##### RECORDS SUPPLIED #####
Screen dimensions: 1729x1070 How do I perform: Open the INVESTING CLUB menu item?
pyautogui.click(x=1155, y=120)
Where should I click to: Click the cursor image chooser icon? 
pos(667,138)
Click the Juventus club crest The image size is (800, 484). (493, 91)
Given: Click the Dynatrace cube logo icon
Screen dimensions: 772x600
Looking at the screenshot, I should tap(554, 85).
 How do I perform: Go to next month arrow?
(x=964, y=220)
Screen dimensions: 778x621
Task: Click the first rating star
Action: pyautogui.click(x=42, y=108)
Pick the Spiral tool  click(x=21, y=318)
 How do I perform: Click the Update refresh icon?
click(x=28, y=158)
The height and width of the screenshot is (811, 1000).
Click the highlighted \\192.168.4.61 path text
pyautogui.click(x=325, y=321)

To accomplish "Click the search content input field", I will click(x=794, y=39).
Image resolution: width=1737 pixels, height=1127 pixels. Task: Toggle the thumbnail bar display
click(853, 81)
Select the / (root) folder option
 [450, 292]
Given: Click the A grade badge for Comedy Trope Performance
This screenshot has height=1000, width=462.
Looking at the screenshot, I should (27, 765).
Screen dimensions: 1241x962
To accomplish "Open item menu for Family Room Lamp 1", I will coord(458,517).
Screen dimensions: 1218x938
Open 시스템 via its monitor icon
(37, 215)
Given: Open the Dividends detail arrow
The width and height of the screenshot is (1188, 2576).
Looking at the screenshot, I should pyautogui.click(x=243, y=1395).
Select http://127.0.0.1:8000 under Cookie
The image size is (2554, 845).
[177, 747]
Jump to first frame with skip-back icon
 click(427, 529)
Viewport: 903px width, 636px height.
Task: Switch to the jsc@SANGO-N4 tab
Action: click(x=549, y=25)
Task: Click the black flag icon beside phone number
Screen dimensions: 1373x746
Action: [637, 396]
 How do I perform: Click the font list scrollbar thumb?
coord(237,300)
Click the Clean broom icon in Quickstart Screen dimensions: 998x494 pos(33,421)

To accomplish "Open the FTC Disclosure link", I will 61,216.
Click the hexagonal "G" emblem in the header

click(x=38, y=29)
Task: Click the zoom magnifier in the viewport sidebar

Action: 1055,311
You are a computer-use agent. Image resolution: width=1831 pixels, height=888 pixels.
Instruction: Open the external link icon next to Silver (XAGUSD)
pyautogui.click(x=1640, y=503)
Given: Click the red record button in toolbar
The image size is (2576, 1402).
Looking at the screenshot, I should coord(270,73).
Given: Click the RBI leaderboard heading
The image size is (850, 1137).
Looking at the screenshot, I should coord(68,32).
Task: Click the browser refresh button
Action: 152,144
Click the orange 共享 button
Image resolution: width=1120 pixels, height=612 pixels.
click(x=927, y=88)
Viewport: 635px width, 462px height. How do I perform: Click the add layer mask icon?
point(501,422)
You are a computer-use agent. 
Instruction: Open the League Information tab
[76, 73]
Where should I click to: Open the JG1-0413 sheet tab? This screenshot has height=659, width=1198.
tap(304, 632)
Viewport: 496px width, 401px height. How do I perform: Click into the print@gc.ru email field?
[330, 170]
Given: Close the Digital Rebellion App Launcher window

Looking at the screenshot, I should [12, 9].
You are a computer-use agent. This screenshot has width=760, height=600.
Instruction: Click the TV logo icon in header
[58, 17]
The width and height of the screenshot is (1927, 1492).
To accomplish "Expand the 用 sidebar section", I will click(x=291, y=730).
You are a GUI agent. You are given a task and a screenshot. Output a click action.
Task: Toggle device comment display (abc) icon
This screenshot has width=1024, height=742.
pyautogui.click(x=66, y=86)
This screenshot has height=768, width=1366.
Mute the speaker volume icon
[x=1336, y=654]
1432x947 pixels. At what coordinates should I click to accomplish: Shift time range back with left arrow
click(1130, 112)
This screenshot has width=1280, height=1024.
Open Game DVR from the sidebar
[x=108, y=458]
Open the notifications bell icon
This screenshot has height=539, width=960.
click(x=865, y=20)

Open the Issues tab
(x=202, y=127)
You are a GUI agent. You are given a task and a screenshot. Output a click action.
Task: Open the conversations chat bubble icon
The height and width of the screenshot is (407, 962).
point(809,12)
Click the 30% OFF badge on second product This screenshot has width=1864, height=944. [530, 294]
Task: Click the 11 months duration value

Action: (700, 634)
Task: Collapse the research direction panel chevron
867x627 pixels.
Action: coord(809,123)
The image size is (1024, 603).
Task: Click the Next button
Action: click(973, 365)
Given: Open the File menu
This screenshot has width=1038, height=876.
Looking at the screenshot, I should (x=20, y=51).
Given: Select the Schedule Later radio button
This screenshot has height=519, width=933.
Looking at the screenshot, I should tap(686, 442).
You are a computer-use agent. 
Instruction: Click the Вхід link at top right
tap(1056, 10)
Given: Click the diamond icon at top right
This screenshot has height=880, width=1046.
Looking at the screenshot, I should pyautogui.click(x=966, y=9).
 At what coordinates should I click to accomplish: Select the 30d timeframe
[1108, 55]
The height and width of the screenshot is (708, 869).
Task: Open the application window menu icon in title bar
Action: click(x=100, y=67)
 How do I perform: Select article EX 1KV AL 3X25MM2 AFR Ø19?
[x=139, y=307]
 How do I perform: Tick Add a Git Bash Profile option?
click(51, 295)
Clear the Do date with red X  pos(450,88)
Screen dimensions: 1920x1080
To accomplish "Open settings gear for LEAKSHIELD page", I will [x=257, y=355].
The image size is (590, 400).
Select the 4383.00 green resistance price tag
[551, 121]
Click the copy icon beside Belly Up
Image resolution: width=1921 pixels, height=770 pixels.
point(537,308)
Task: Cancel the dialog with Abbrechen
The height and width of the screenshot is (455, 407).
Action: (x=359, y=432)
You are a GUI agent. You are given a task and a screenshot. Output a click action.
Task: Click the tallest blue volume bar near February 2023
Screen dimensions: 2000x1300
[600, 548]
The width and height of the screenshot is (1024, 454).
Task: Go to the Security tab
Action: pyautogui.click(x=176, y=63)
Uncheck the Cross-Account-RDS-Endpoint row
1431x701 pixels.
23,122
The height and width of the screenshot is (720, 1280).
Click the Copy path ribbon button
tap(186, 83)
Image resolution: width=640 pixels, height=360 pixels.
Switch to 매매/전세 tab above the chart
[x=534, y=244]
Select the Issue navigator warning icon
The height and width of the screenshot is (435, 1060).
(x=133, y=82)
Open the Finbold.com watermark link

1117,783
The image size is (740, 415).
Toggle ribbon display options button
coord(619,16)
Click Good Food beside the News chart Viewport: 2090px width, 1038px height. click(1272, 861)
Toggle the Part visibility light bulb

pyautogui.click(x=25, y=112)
#####
### WHAT THE EXERCISE ASKS
Repeat every line of the dataset entries above without changing anything.

### TASK ANSWER
Screen dimensions: 1729x1070 How do I perform: Open the INVESTING CLUB menu item?
pyautogui.click(x=1155, y=120)
Where should I click to: Click the cursor image chooser icon? 
pos(667,138)
Click the Juventus club crest The image size is (800, 484). (493, 91)
Given: Click the Dynatrace cube logo icon
Screen dimensions: 772x600
Looking at the screenshot, I should tap(554, 85).
 How do I perform: Go to next month arrow?
(x=964, y=220)
Screen dimensions: 778x621
Task: Click the first rating star
Action: pyautogui.click(x=42, y=108)
Pick the Spiral tool  click(x=21, y=318)
 How do I perform: Click the Update refresh icon?
click(x=28, y=158)
The height and width of the screenshot is (811, 1000).
Click the highlighted \\192.168.4.61 path text
pyautogui.click(x=325, y=321)

To accomplish "Click the search content input field", I will click(x=794, y=39).
Image resolution: width=1737 pixels, height=1127 pixels. Task: Toggle the thumbnail bar display
click(853, 81)
Select the / (root) folder option
 [450, 292]
Given: Click the A grade badge for Comedy Trope Performance
This screenshot has height=1000, width=462.
Looking at the screenshot, I should (27, 765).
Screen dimensions: 1241x962
To accomplish "Open item menu for Family Room Lamp 1", I will coord(458,517).
Screen dimensions: 1218x938
Open 시스템 via its monitor icon
(37, 215)
Given: Open the Dividends detail arrow
The width and height of the screenshot is (1188, 2576).
Looking at the screenshot, I should pyautogui.click(x=243, y=1395).
Select http://127.0.0.1:8000 under Cookie
The image size is (2554, 845).
[177, 747]
Jump to first frame with skip-back icon
 click(427, 529)
Viewport: 903px width, 636px height.
Task: Switch to the jsc@SANGO-N4 tab
Action: click(x=549, y=25)
Task: Click the black flag icon beside phone number
Screen dimensions: 1373x746
Action: [637, 396]
 How do I perform: Click the font list scrollbar thumb?
coord(237,300)
Click the Clean broom icon in Quickstart Screen dimensions: 998x494 pos(33,421)

To accomplish "Open the FTC Disclosure link", I will 61,216.
Click the hexagonal "G" emblem in the header

click(x=38, y=29)
Task: Click the zoom magnifier in the viewport sidebar

Action: 1055,311
You are a computer-use agent. Image resolution: width=1831 pixels, height=888 pixels.
Instruction: Open the external link icon next to Silver (XAGUSD)
pyautogui.click(x=1640, y=503)
Given: Click the red record button in toolbar
The image size is (2576, 1402).
Looking at the screenshot, I should coord(270,73).
Given: Click the RBI leaderboard heading
The image size is (850, 1137).
Looking at the screenshot, I should coord(68,32).
Task: Click the browser refresh button
Action: 152,144
Click the orange 共享 button
Image resolution: width=1120 pixels, height=612 pixels.
click(x=927, y=88)
Viewport: 635px width, 462px height. How do I perform: Click the add layer mask icon?
point(501,422)
You are a computer-use agent. 
Instruction: Open the League Information tab
[76, 73]
Where should I click to: Open the JG1-0413 sheet tab? This screenshot has height=659, width=1198.
tap(304, 632)
Viewport: 496px width, 401px height. How do I perform: Click into the print@gc.ru email field?
[330, 170]
Given: Close the Digital Rebellion App Launcher window

Looking at the screenshot, I should [12, 9].
You are a computer-use agent. This screenshot has width=760, height=600.
Instruction: Click the TV logo icon in header
[58, 17]
The width and height of the screenshot is (1927, 1492).
To accomplish "Expand the 用 sidebar section", I will click(x=291, y=730).
You are a GUI agent. You are given a task and a screenshot. Output a click action.
Task: Toggle device comment display (abc) icon
This screenshot has width=1024, height=742.
pyautogui.click(x=66, y=86)
This screenshot has height=768, width=1366.
Mute the speaker volume icon
[x=1336, y=654]
1432x947 pixels. At what coordinates should I click to accomplish: Shift time range back with left arrow
click(1130, 112)
This screenshot has width=1280, height=1024.
Open Game DVR from the sidebar
[x=108, y=458]
Open the notifications bell icon
This screenshot has height=539, width=960.
click(x=865, y=20)

Open the Issues tab
(x=202, y=127)
You are a GUI agent. You are given a task and a screenshot. Output a click action.
Task: Open the conversations chat bubble icon
The height and width of the screenshot is (407, 962).
point(809,12)
Click the 30% OFF badge on second product This screenshot has width=1864, height=944. [530, 294]
Task: Click the 11 months duration value

Action: (700, 634)
Task: Collapse the research direction panel chevron
867x627 pixels.
Action: coord(809,123)
The image size is (1024, 603).
Task: Click the Next button
Action: click(973, 365)
Given: Open the File menu
This screenshot has width=1038, height=876.
Looking at the screenshot, I should (x=20, y=51).
Given: Select the Schedule Later radio button
This screenshot has height=519, width=933.
Looking at the screenshot, I should tap(686, 442).
You are a computer-use agent. 
Instruction: Click the Вхід link at top right
tap(1056, 10)
Given: Click the diamond icon at top right
This screenshot has height=880, width=1046.
Looking at the screenshot, I should pyautogui.click(x=966, y=9).
 At what coordinates should I click to accomplish: Select the 30d timeframe
[1108, 55]
The height and width of the screenshot is (708, 869).
Task: Open the application window menu icon in title bar
Action: click(x=100, y=67)
 How do I perform: Select article EX 1KV AL 3X25MM2 AFR Ø19?
[x=139, y=307]
 How do I perform: Tick Add a Git Bash Profile option?
click(51, 295)
Clear the Do date with red X  pos(450,88)
Screen dimensions: 1920x1080
To accomplish "Open settings gear for LEAKSHIELD page", I will [x=257, y=355].
The image size is (590, 400).
Select the 4383.00 green resistance price tag
[551, 121]
Click the copy icon beside Belly Up
Image resolution: width=1921 pixels, height=770 pixels.
point(537,308)
Task: Cancel the dialog with Abbrechen
The height and width of the screenshot is (455, 407).
Action: (x=359, y=432)
You are a GUI agent. You are given a task and a screenshot. Output a click action.
Task: Click the tallest blue volume bar near February 2023
Screen dimensions: 2000x1300
[600, 548]
The width and height of the screenshot is (1024, 454).
Task: Go to the Security tab
Action: pyautogui.click(x=176, y=63)
Uncheck the Cross-Account-RDS-Endpoint row
1431x701 pixels.
23,122
The height and width of the screenshot is (720, 1280).
Click the Copy path ribbon button
tap(186, 83)
Image resolution: width=640 pixels, height=360 pixels.
Switch to 매매/전세 tab above the chart
[x=534, y=244]
Select the Issue navigator warning icon
The height and width of the screenshot is (435, 1060).
(x=133, y=82)
Open the Finbold.com watermark link

1117,783
The image size is (740, 415).
Toggle ribbon display options button
coord(619,16)
Click Good Food beside the News chart Viewport: 2090px width, 1038px height. click(1272, 861)
Toggle the Part visibility light bulb

pyautogui.click(x=25, y=112)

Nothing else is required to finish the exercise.